In the more than three decades since Dr. Suseela D. Yitta opened her pediatrics practice in the city she has literally helped nurture, mend and mold generations of children.
“Oh yes, I’ve seen second generations, maybe even third generations come in,” Dr. Yitta laughed. “It’s great, it’s a nice feeling to see the families grow and to stay close.”
Dr. Yitta came to the area in 1980, with her husband Dr. V. Prasad Yitta, after hearing from friends in Malone that Ogdensburg seemed like a nice place to live. She said a drive through city streets proved her friend to be right, and the couple quickly decided to hang out a shingle and put down roots.
“It was small, safe and friendly,” Dr. Yitta said. “We immediately liked it.”
Approximately two years after arriving in the city, Dr. Yitta began working as a pediatrician alongside her husband. And this month, after 32 years of tending to the medical needs of thousands of children, and offering caring advice to scores of parents, she has officially closed her 813 State St. office.
Dr. Yitta said she will be leaving Ogdensburg at the end of the month to join her husband in Houston, Texas, where he relocated last year to take a position with Nova Medical Corp. Leaving the city permanently is bittersweet, according to Dr. Yitta, who said Ogdensburg has been much more than just a place to work. It’s where she’s developed life-long friendships, raised a family and come of age.
“This is a great community and I am thankful for all of the loyalty and support,” Dr. Yitta said. “I have two girls, one is 35 and the other is 30. One is a physician and one is a dentist. They both went to OFA. They got an excellent start here.”
During her years as a physician, Dr. Yitta said she has seen plenty of changes in the field of medicine, including how young doctors today are able to better manage their personal lives and spend more time with their own families. She said years of pediatric experience have taught her that what’s often good for the doctor, is also good for the patient
“The younger doctors are spending more time with their families, and that’s a good thing,” Dr. Yitta said. “We used to stay in the office a long time, to seven or eight in the evening. I was lucky I had a good baby sitter.”

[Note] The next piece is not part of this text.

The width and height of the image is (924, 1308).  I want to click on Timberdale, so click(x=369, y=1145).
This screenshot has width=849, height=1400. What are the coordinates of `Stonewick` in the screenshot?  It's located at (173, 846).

What the future holds for Dr. Yitta remains unclear at the point. As much as she’ll miss her pediatrics practice, she said she’s also keenly aware that it’s time for a fresh start. There are no immediate plans to begin practicing medicine again once she relocates to Texas, but she candidly admits that the word “idle” does not easily cross her lips.
“I don’t have anything lined up, but I think I may get bored not working,” she said.

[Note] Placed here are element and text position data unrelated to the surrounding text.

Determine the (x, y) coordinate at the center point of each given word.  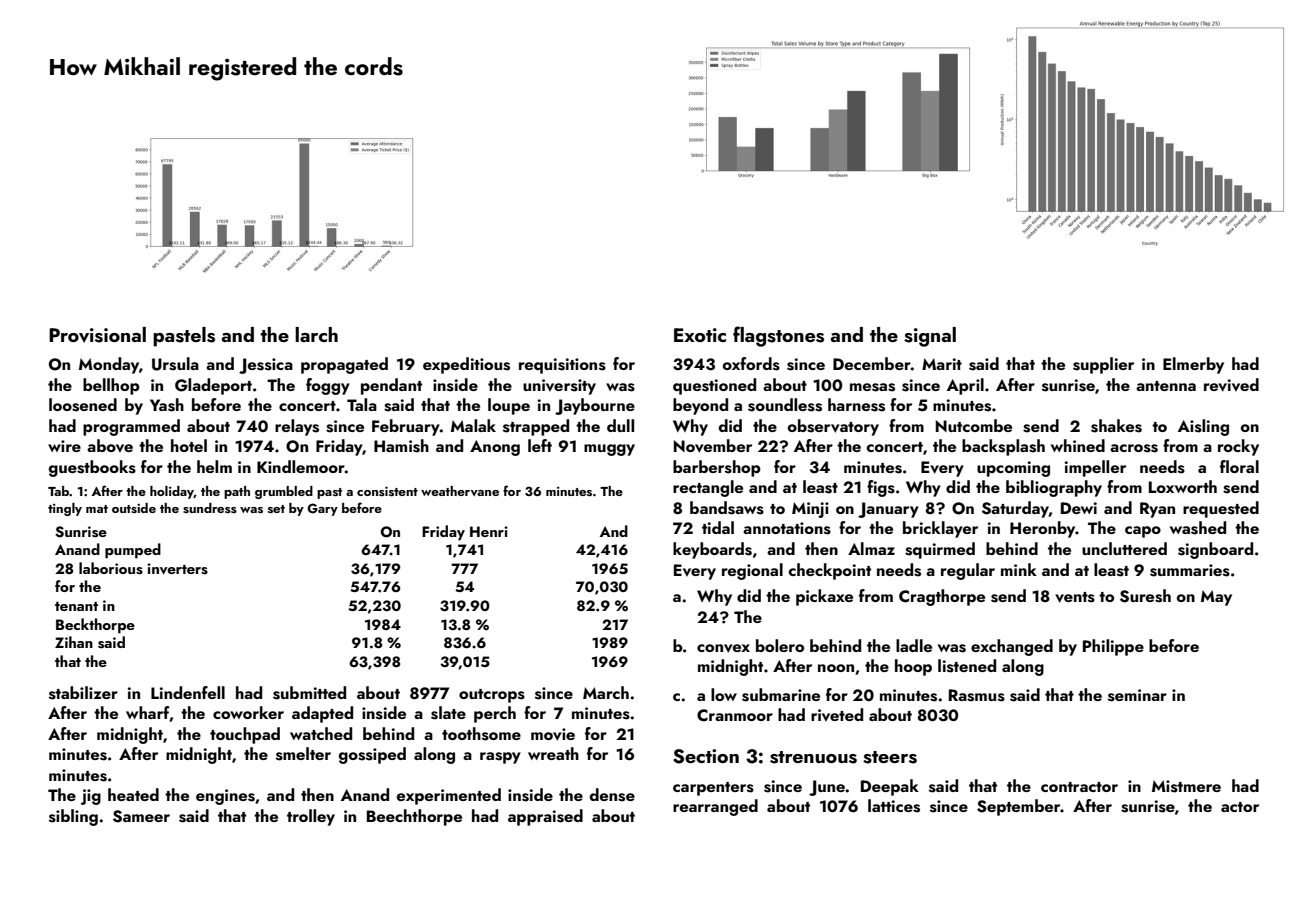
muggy (609, 450)
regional (752, 571)
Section (706, 756)
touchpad (245, 735)
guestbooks (92, 468)
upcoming (1013, 469)
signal (930, 337)
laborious (111, 568)
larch (316, 334)
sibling (73, 817)
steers (890, 757)
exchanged (1012, 647)
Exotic (700, 335)
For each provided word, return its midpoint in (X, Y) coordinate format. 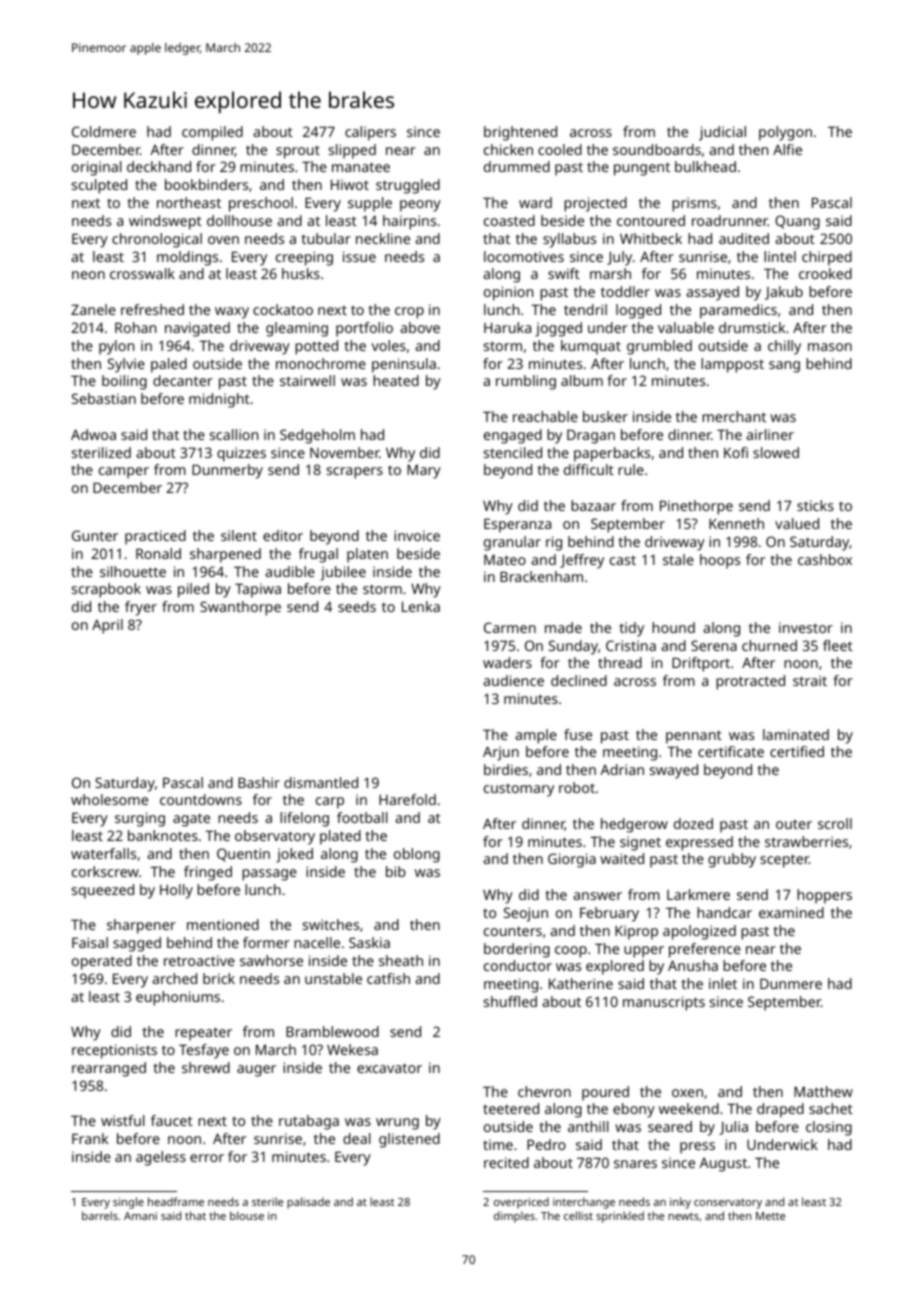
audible (290, 571)
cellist (578, 1215)
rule (631, 469)
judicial (722, 133)
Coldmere (104, 131)
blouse (247, 1215)
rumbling (526, 382)
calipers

In reflection Dr. Yitta said what she will miss most about her years in Ogdensburg will be the people she has treated, befriended and watched grow over the years.
There is quiet satisfaction, she suggests, in helping a child grow into an adult and then watching that same young man or woman bring children of their own into her clinic for care.
“That’s been the best part for me, becoming close with the families and knowing their extended families, knowing the aunts, uncles and grandparents,” Dr. Yitta said.